Trecho selecionado
**********

Após veto a advogados, balança do Carf tende ao Fisco

Por Bárbara Mengardo

De Brasília

Pouco técnico, desigual, fiscalista.
Esses são alguns termos utilizados por integrantes, ex-conselheiros e advogados quando vislumbram o futuro do Conselho Administrativo de Recursos Fiscais (Carf). Frente ao recente veto de que conselheiros advoguem, profissionais que atuaram no tribunal administrativo temem que parte das cadeiras do conselho sejam ocupadas por pessoas sem experiência em temas tributários.
É quase unânime a posição de que o órgão que julga multas impostas pela Receita Federal sofrerá grandes mudanças em relação ao seu perfil profissional. Apesar de ainda não ser possível saber como o tema será tratado no novo Regimento Interno, pessoas ligadas ao Carf apostam que haverá interesse de acadêmicos ou advogados com escritórios já consolidados em assumirem o posto de representantes dos contribuintes. Profissionais da área de contabilidade, advogados em começo de carreira ou pessoas que atuam na área jurídica de empresas também foram citados como interessados.
A polêmica em torno da atuação de advogados no Carf surgiu após o governo instituir o pagamento de uma gratificação de R$ 11.200 a representantes dos contribuintes. Até a publicação do Decreto nº 8.441, de 30 de abril, os conselheiros recebiam apenas diárias, ajudas de custo para participarem das sessões de julgamento em Brasília.
Com a remuneração, a Ordem dos Advogados do Brasil (OAB) proibiu conselheiros de advogar. Baseando-se no Estatuto da Ordem (Lei 8.906/94), considerou que a advocacia privada é incompatível com a função remunerada no conselho.
O posicionamento afeta os conselheiros que representam os contribuintes no Carf. Vinculado ao Ministério da Fazenda, órgão é paritário, ou seja, composto por pessoas – maioria advogados – indicadas por confederações empresariais e representantes do Fisco – auditores fiscais.
A sequência de mudanças ocorre após a deflagração da chamada Operação Zelotes, da Polícia Federal, que investiga casos de corrupção e compra de votos no conselho. Iniciada no dia 26 de março, a operação levou à suspensão de todas as sessões do Carf e à abertura de uma audiência pública para reformulação do Regimento Interno do conselho.

Novo perfil

A instituição de pagamento do Carf prenunciou uma onda de renúncias em massa de conselheiros que tem sido confirmada após a decisão da OAB. Aqueles que ainda não pediram dispensa da função já enviaram ao Ministério da Fazenda e ao presidente do Carf, Carlos Alberto Barreto, os pedidos de desligamento, e esperam pela formalização no Diário Oficial da União.
O movimento ocorre porque muitos dos antigos conselheiros tem posição de destaque dentro de seus escritórios, e não querem abrir mão da sociedade ou do ascensão profissional na advocacia privada por uma vaga no Carf. Pesa ainda na decisão o fato de o decreto presidencial vincular a remuneração ao número de sessões às quais o conselheiro compareceu. “Não dá para imaginar um profissional que não pode ficar doente, ou não pode não conseguir pegar um avião”, afirmou o advogado Luiz Paulo Romano, do Pinheiro Neto Advogados, que atua no Carf.

**********

Enunciado da tarefa
Reescreva em forma de lista o parágrafo do trecho selecionado que começa com "É quase unânime a posição", preservando seus fatos principais. As linhas de dados não têm papel algum nesta atividade.

Linhas de dados
**********

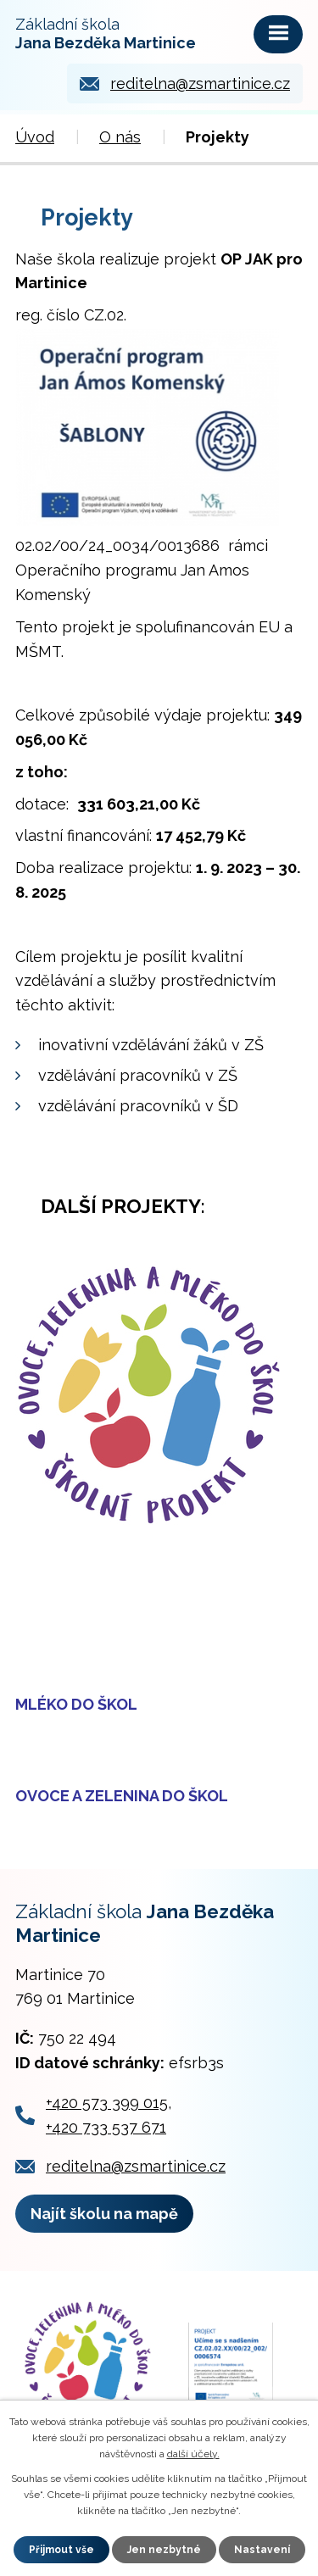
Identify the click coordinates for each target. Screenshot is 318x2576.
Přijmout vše (61, 2550)
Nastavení (262, 2550)
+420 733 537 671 (106, 2127)
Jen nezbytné (164, 2550)
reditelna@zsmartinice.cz (200, 83)
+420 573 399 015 (107, 2102)
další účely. (193, 2454)
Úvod (34, 137)
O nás (120, 137)
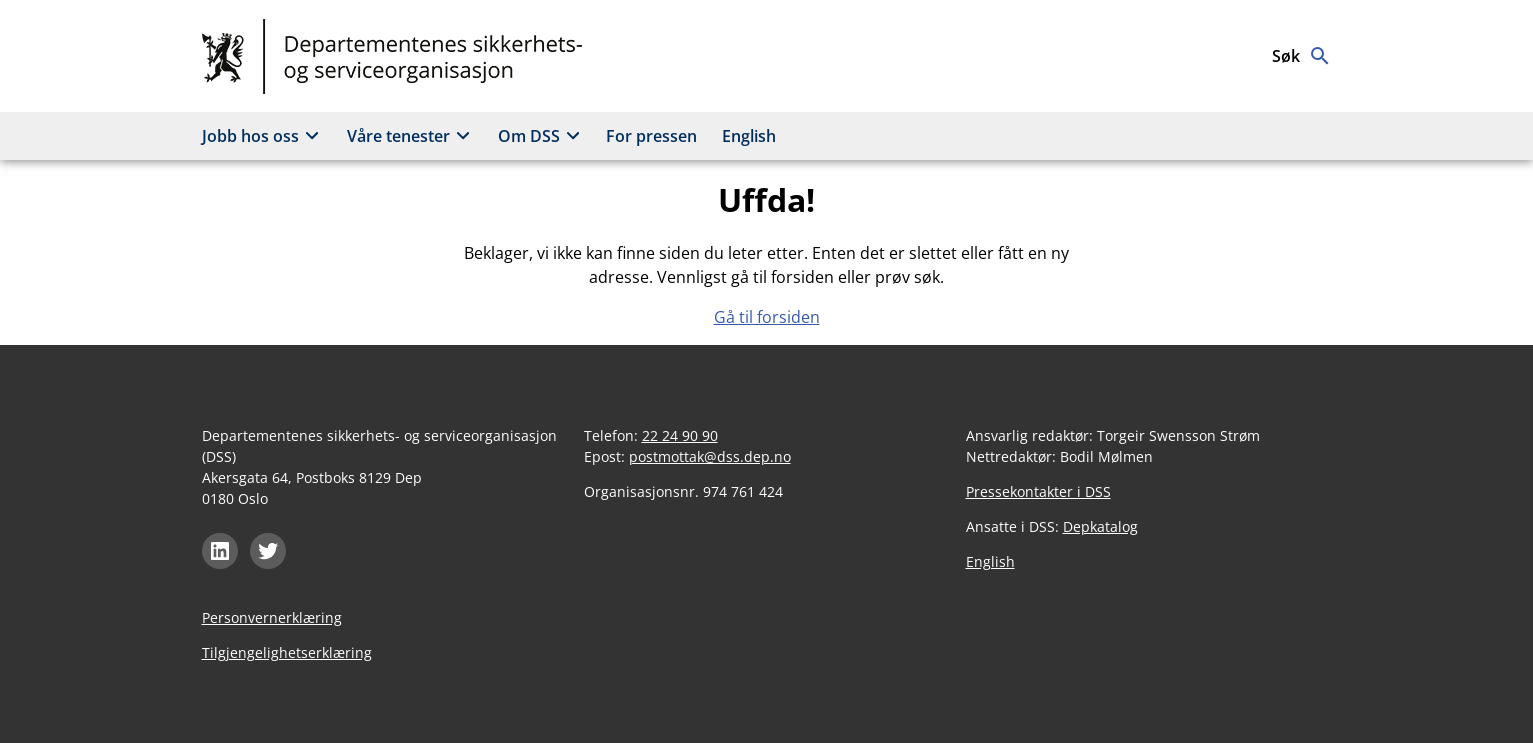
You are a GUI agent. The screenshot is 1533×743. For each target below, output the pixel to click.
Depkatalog (1100, 526)
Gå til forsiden (767, 317)
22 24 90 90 (680, 435)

**********

Problema resolvido
- É quase unânime a visão de que o órgão que julga multas impostas pela Receita Federal sofrerá grandes mudanças em seu perfil profissional.
- Ainda não é possível saber como o tema será tratado no novo Regimento Interno.
- Pessoas ligadas ao Carf apostam que acadêmicos ou advogados com escritórios já consolidados terão interesse em assumir o posto de representantes dos contribuintes.
- Também foram citados como interessados profissionais de contabilidade, advogados em começo de carreira e pessoas que atuam na área jurídica de empresas.